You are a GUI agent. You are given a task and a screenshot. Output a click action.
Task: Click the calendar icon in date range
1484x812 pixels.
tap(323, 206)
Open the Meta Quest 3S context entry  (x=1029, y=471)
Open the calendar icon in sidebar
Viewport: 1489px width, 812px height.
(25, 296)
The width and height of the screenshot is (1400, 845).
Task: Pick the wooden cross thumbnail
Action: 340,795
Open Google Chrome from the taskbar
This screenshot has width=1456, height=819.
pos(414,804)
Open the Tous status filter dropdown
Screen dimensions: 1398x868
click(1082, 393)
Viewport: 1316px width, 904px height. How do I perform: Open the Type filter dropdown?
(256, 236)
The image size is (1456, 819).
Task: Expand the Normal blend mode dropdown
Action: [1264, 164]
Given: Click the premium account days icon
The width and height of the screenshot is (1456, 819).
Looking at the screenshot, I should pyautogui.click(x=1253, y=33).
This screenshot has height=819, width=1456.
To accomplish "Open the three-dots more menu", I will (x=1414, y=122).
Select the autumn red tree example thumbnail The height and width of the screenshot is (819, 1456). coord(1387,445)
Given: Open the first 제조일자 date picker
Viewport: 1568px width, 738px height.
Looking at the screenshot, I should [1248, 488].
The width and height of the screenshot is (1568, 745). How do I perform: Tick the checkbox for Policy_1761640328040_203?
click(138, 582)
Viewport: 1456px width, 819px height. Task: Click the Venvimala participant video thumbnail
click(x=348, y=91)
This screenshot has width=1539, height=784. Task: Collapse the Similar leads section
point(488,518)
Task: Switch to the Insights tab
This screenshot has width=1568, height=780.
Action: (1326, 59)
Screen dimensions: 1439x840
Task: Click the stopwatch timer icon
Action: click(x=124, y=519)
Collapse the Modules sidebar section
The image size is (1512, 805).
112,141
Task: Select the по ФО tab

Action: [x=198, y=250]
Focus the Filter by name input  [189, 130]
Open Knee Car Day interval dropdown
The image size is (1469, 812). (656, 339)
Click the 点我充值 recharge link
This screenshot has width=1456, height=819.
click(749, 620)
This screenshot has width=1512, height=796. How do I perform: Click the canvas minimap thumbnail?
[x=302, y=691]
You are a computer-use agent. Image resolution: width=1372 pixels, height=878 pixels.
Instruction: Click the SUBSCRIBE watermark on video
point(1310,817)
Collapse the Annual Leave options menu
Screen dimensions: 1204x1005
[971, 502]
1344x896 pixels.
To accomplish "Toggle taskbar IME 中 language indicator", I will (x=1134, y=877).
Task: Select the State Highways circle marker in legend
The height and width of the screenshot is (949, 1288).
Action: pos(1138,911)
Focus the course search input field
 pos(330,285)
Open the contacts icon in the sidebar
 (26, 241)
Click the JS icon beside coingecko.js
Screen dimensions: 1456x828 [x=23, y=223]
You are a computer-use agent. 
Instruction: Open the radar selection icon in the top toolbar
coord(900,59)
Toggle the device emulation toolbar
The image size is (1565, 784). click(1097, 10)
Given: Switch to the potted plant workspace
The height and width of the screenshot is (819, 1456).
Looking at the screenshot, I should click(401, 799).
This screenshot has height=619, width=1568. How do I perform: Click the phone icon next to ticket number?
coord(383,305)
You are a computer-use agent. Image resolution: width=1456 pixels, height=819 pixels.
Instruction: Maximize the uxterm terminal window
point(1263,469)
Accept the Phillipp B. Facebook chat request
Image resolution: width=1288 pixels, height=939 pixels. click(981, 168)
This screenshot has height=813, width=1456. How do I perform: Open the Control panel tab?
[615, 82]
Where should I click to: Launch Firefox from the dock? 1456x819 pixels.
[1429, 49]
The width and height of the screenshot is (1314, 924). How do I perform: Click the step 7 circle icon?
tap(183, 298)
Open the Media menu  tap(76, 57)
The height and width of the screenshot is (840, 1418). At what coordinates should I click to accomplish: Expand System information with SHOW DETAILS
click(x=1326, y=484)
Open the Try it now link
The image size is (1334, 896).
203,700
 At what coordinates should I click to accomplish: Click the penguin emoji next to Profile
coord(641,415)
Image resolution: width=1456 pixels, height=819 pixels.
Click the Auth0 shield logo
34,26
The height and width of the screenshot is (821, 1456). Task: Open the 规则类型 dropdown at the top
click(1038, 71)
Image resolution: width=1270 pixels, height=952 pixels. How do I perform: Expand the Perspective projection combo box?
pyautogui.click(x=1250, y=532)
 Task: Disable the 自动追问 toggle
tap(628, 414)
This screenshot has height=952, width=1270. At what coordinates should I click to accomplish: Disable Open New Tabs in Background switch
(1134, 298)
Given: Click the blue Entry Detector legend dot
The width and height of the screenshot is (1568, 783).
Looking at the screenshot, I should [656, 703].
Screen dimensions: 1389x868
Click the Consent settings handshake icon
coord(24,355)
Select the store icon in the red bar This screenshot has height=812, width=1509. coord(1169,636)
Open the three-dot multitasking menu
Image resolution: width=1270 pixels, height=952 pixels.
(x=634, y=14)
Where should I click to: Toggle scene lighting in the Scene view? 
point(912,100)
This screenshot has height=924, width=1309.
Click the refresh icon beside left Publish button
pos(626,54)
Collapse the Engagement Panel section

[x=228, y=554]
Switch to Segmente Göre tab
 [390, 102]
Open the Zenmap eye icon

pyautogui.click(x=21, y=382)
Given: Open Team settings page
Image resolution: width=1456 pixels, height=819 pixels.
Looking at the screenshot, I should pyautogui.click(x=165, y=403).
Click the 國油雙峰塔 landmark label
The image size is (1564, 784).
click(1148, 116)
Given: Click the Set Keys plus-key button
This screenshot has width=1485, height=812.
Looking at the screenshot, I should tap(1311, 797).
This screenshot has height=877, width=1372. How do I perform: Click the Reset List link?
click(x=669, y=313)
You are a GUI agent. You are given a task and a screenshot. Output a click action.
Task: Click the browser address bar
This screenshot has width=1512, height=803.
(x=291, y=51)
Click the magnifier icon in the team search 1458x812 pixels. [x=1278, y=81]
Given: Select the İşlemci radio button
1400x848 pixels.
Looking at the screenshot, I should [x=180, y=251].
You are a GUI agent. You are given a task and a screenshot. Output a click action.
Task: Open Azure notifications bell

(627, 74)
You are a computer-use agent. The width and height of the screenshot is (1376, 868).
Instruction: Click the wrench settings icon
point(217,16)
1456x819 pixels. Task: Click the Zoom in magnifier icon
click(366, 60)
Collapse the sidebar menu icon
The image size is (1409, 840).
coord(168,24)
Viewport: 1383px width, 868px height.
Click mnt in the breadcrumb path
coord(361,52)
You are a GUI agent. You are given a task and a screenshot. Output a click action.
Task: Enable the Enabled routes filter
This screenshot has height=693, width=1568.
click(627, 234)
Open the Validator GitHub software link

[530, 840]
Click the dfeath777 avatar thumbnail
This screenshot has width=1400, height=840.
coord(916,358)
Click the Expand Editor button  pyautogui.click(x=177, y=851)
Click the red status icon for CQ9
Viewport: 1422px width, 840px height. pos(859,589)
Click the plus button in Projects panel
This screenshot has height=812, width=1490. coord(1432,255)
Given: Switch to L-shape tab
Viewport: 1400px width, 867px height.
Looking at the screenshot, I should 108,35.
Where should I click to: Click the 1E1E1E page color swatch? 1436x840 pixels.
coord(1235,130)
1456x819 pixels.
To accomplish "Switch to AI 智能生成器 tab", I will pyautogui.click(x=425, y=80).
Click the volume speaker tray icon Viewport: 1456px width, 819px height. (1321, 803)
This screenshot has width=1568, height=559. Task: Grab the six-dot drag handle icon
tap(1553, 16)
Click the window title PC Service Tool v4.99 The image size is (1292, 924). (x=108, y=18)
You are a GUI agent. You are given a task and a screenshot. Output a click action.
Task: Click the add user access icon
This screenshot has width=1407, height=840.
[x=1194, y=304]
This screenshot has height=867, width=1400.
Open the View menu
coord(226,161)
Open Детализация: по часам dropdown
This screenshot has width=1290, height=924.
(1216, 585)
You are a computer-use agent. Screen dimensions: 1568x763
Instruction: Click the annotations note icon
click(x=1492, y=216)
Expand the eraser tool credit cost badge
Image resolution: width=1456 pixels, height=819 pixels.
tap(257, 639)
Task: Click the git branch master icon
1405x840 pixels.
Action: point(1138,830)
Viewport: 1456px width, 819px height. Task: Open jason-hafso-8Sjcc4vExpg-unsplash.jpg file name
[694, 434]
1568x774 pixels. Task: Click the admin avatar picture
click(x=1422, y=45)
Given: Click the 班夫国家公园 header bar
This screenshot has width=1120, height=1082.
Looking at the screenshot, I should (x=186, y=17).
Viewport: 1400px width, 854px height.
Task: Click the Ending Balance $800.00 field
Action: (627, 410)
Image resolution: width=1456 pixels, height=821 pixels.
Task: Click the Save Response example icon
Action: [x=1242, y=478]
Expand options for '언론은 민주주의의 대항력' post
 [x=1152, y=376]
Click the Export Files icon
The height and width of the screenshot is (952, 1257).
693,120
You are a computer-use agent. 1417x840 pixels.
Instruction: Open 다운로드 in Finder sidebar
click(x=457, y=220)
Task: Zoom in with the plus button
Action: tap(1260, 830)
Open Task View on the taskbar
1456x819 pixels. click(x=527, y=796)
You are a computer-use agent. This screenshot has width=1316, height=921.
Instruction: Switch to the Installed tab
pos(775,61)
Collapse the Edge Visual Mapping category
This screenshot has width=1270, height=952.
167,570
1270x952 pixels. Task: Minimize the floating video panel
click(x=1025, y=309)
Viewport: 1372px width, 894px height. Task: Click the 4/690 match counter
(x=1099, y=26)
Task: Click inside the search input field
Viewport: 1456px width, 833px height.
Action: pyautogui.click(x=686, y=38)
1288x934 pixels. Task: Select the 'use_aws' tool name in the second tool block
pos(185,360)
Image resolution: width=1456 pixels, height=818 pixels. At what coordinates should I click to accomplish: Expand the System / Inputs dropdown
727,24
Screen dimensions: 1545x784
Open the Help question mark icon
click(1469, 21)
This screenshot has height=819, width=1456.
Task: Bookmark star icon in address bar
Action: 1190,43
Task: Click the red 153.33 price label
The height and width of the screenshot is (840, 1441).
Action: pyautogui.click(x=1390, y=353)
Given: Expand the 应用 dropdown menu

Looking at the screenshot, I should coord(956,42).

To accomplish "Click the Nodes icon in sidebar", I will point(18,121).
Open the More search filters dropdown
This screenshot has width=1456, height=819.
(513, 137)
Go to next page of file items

_Your instructions_
Everything from the line with "Task: Switch to the Insights tab" through the line with "Click the 点我充值 recharge link" in the listing above must be retyped exactly, with nothing added.

_Result below_
Task: Switch to the Insights tab
This screenshot has width=1568, height=780.
Action: (1326, 59)
Screen dimensions: 1439x840
Task: Click the stopwatch timer icon
Action: click(x=124, y=519)
Collapse the Modules sidebar section
The image size is (1512, 805).
112,141
Task: Select the по ФО tab

Action: [x=198, y=250]
Focus the Filter by name input  [189, 130]
Open Knee Car Day interval dropdown
The image size is (1469, 812). (656, 339)
Click the 点我充值 recharge link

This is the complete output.